● **PASSAGE GIVEN**
########
The term sonnet is derived from the Provençal word sonet and the Italian word sonetto, both meaning little song. By the thirteenth century, it had come to signify a poem of fourteen lines following a strict rhyme scheme and logical structure. The conventions associated with the sonnet have changed during its history.
The first, the Italian form, is distinguished by its bipartite division into the octave and the sestet: the octave consisting of a first division of eight lines rhyming abbaabba and the sestet, or second division, consisting of six lines rhyming cdecde, cdccdc, or cdedce.
On this twofold division of the Italian sonnet Charles Gayley notes: "The octave bears the burden; a doubt, a problem, a reflection, a query, an historical statement, a cry of indignation or desire, a Vision of the ideal. The sestet eases the load, resolves the problem or doubt, answers the query, solaces the yearning, realizes the vision." Again it might be said that the octave presents the narrative, states the proposition or raises a question; the sestet drives home the narrative by making an abstract comment, applies the proposition, or solves the problem.
########
● **MATERIAL SUPPLIED**

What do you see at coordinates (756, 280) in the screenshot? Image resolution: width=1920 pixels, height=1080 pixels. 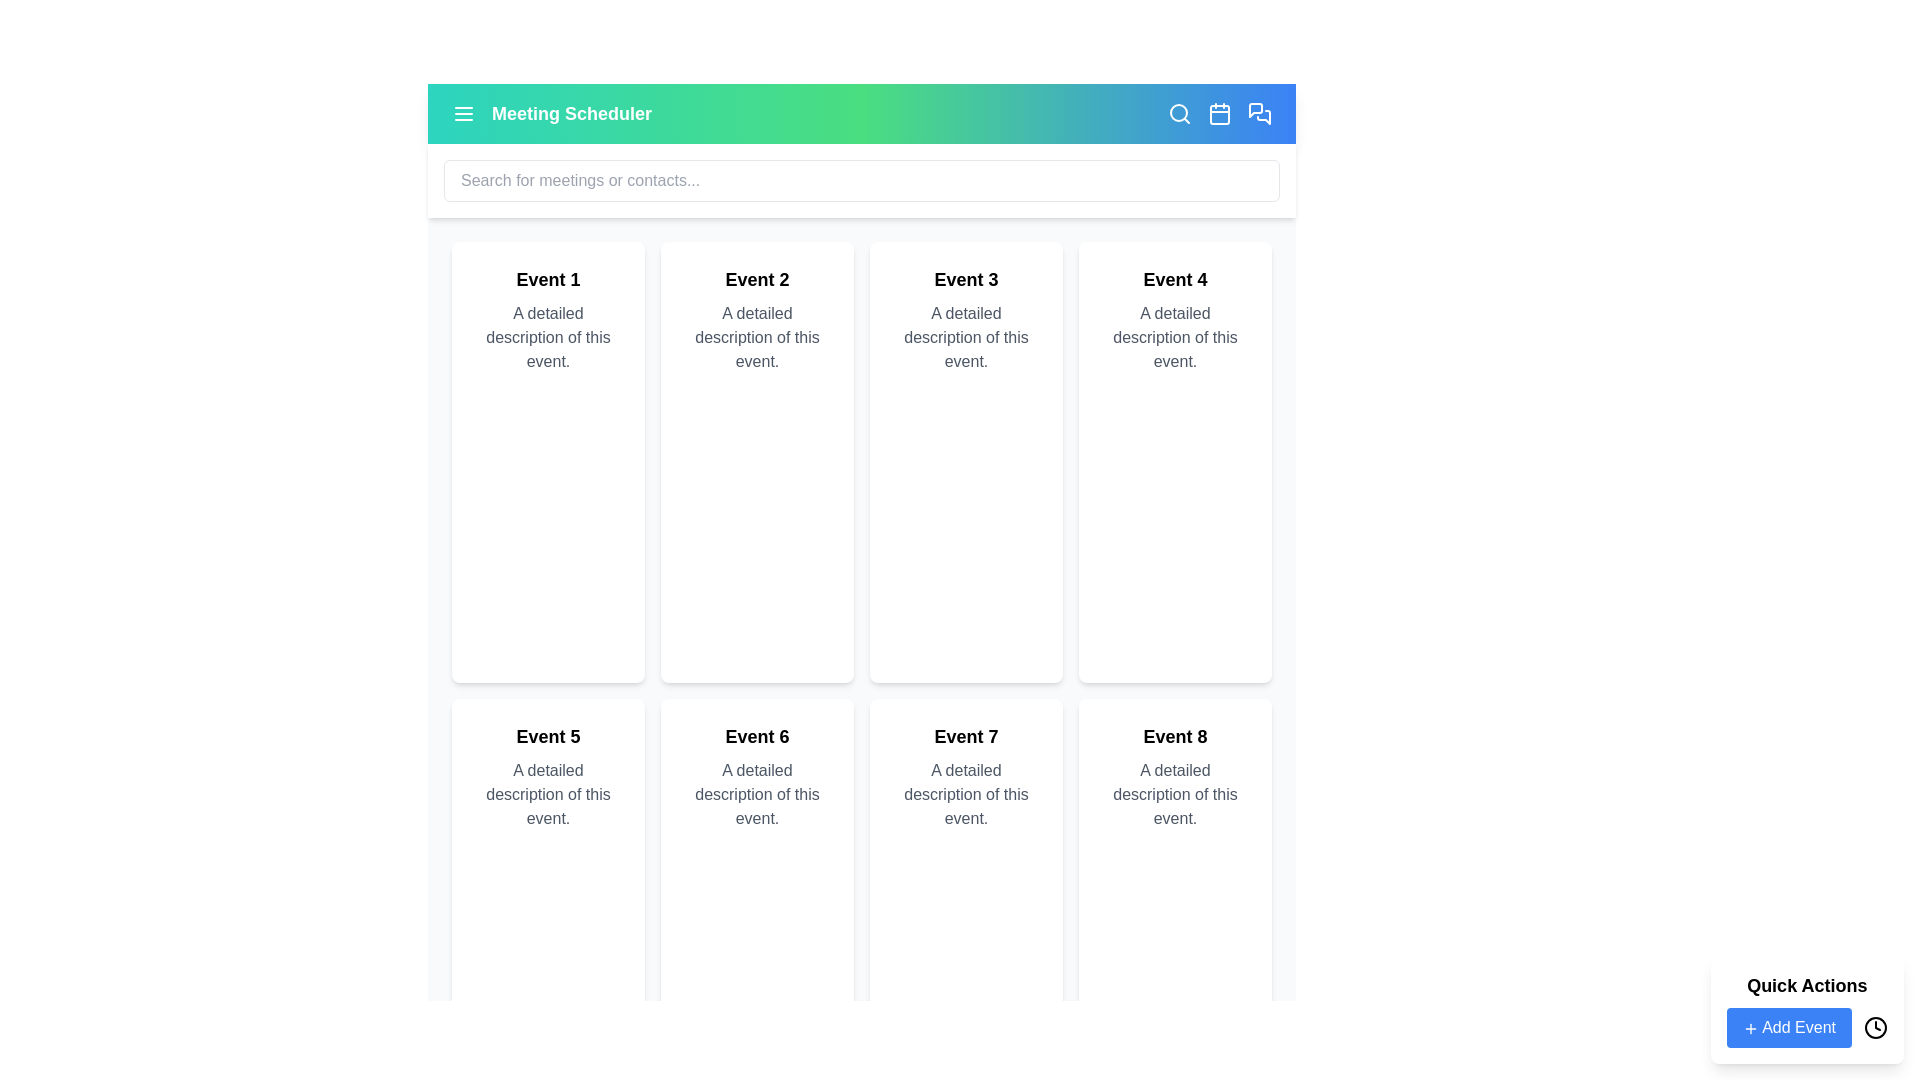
########
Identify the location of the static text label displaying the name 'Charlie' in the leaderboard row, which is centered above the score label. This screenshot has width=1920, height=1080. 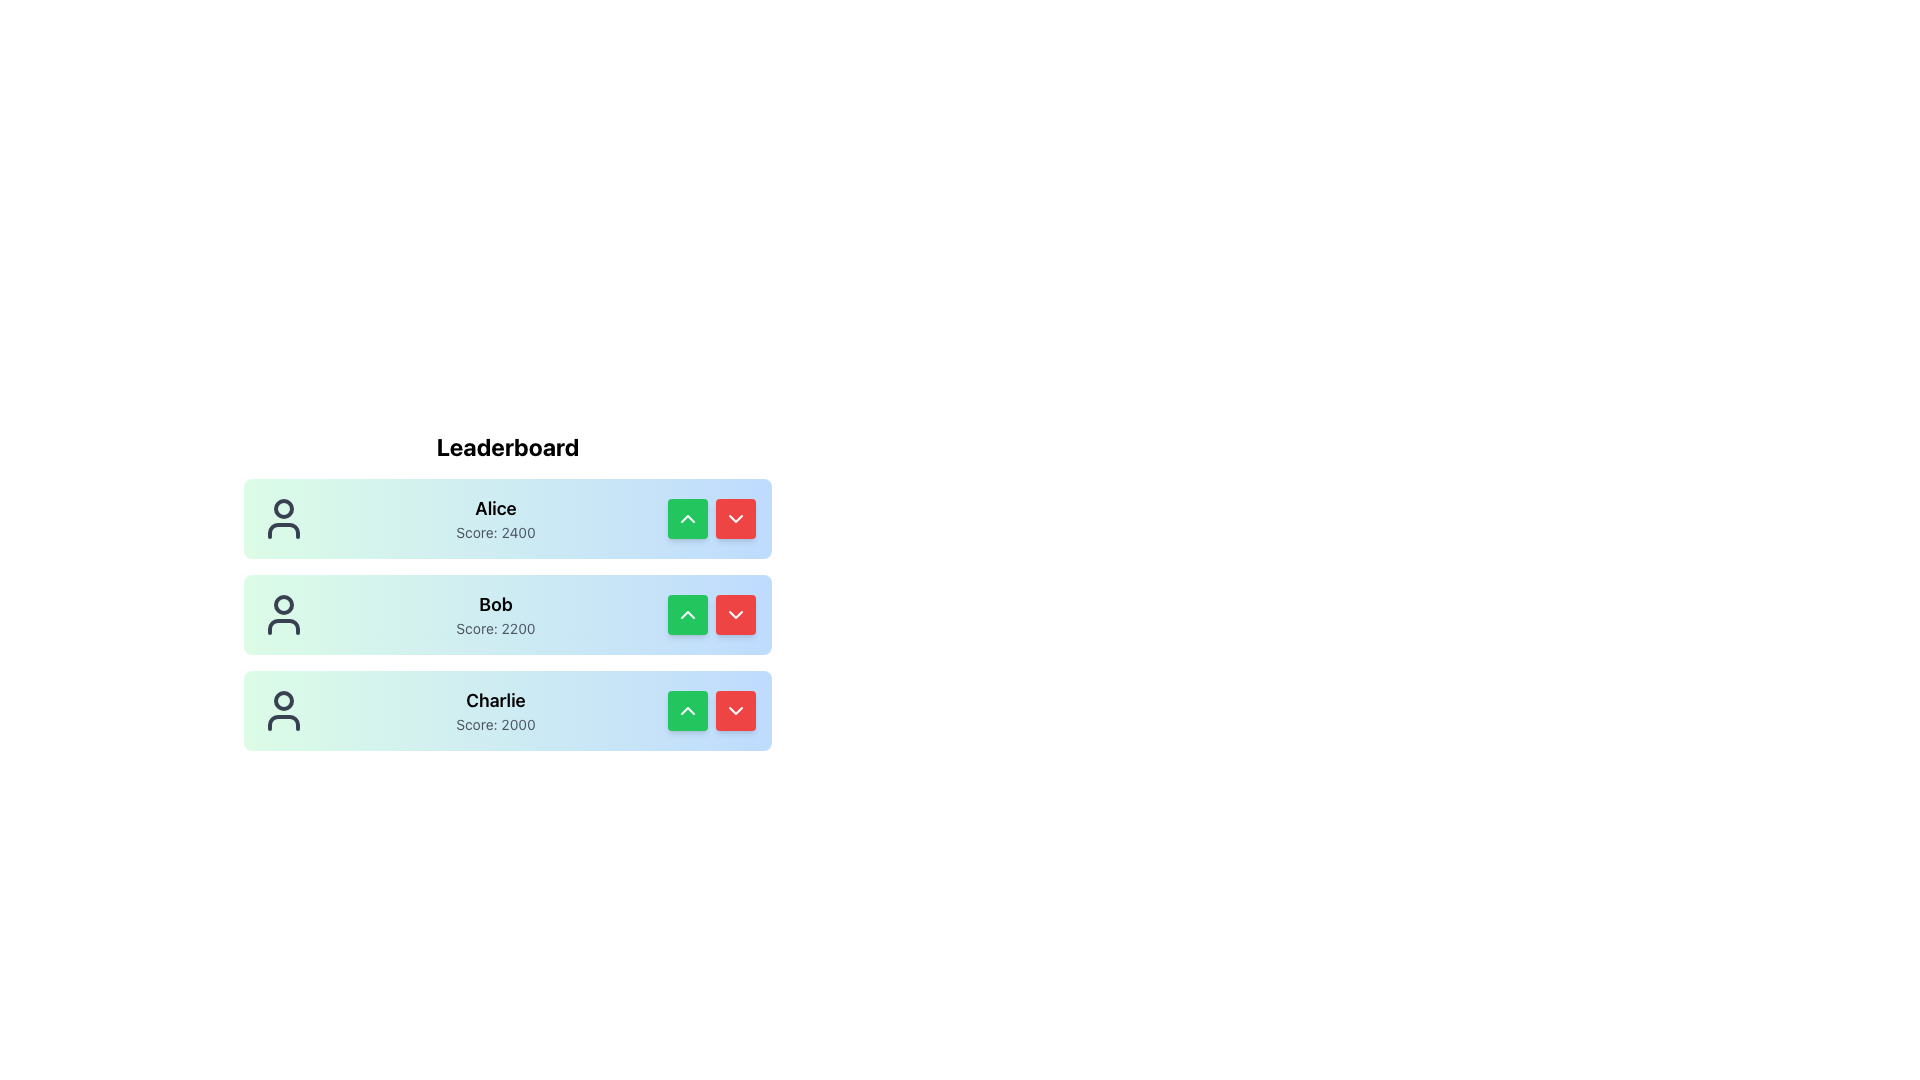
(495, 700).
########
● **TASKS TO CARRY OUT**
**1)** Answer these questions from the passage on the sonnet:
(a) From which two words is the term sonnet derived, and what do both mean?
(b) How many lines make up the octave of the Italian form, and how do they rhyme?
(c) In the Gayley quotation, what does the octave bear?
**2)** Repeat word for word the stretch of the sonnet passage from "The term sonnet" through "during its history.".

● **RESPONSES FOR EACH TASK**
**1)**
(a) From the Provençal word sonet and the Italian word sonetto, both meaning little song.
(b) Eight lines, rhyming abbaabba.
(c) The burden.

**2)**
The term sonnet is derived from the Provençal word sonet and the Italian word sonetto, both meaning little song. By the thirteenth century, it had come to signify a poem of fourteen lines following a strict rhyme scheme and logical structure. The conventions associated with the sonnet have changed during its history.